Biophotonics and scanning probe microscopy theme

Advances in our understanding of structure, its role in biological processes and in the functioning of high performance materials, require techniques which can probe that structure. We are particularly interested in the hierarchical organisation (composition, orientation, and interaction) of materials and tissues over the nanometre to millimetre scales. Our main tools to probe structure and properties over these scales use harmonic generation, vibrational spectroscopy, and scanning probe techniques.

Second harmonic generation (SHG) has emerged as a label-free and non-destructive method for characterising the organisation of noncentrosymmetric structures such as collagen. By combining polarised imaging with a vectorial Green’s function model of SHG from collagen, we can quantitatively relate images to the underlying, tens of nanometre scale, structure within the focal volume. Through this model we can probe the early structural changes in diseases such as osteoarthritis and tendonopathy. Further, our development of interferometric SHG allows the orientation of χ(2) / piezoelectric domains to be determined, providing insights into cell signalling and mechanical behaviour, as well as a performance indicator in collagen-based piezosupercapacitors.

Spectroscopy provides a means to study the concentration and arrangement of the major components of musculoskeletal tissues and materials. Scattering and absorbance of NIR and UV-Vis light are being studied in healthy and diseased tissue configurations, and analysis techniques developed to relate optical profiles to tissue state. With Raman spectroscopy in particular, we are examining the response of materials under loading to explore not only how they work, but how they work together.

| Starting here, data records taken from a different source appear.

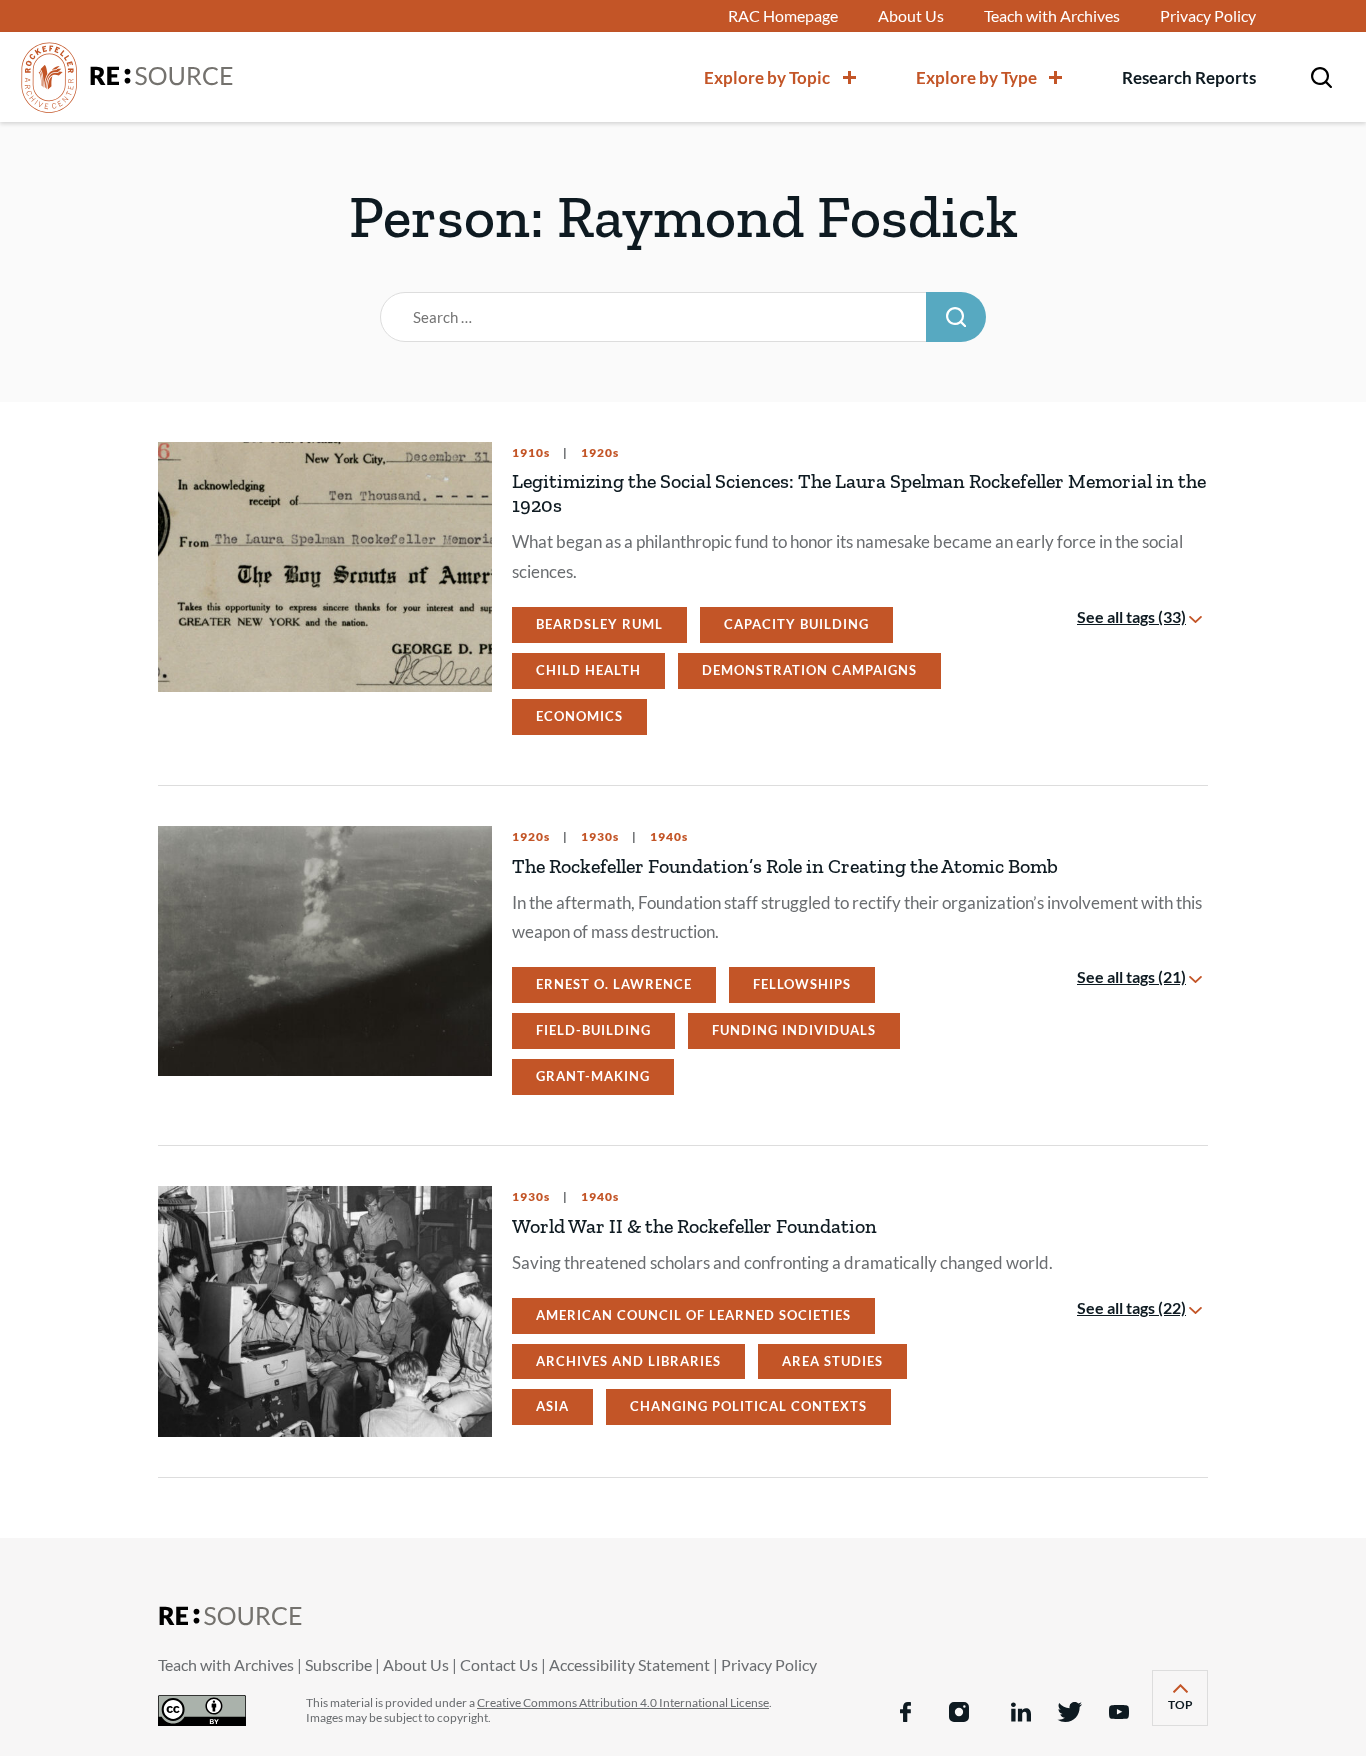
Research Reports (1189, 77)
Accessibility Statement (629, 1664)
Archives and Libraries (628, 1361)
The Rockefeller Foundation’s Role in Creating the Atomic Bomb (785, 866)
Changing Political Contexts (748, 1406)
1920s (598, 453)
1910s (531, 453)
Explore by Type (976, 77)
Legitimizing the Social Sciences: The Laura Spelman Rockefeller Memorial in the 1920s (859, 493)
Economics (579, 716)
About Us (911, 16)
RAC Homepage (783, 16)
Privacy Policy (1208, 16)
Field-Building (593, 1030)
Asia (552, 1406)
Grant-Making (593, 1076)
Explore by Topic (767, 77)
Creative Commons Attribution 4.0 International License (623, 1702)
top (1188, 1710)
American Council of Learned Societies (693, 1315)
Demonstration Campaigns (809, 670)
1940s (667, 837)
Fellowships (802, 984)
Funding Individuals (794, 1030)
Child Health (588, 670)
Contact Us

Scanning probe techniques such as piezoresponse force microscopy, Kelvin probe microscopy and AMFM nanomechanical mapping provide insight into the relationships between structural and functional properties on the nanometre to micron scales. This is complemented by techniques such as dynamic force spectroscopy with functionalised tips to estimate patterns of kinetic and energetic parameters of adhesion and bonding. By applying multiple techniques to the sample, and at different scales, structural interactions can be determined on the fundamental scales at which biological materials function.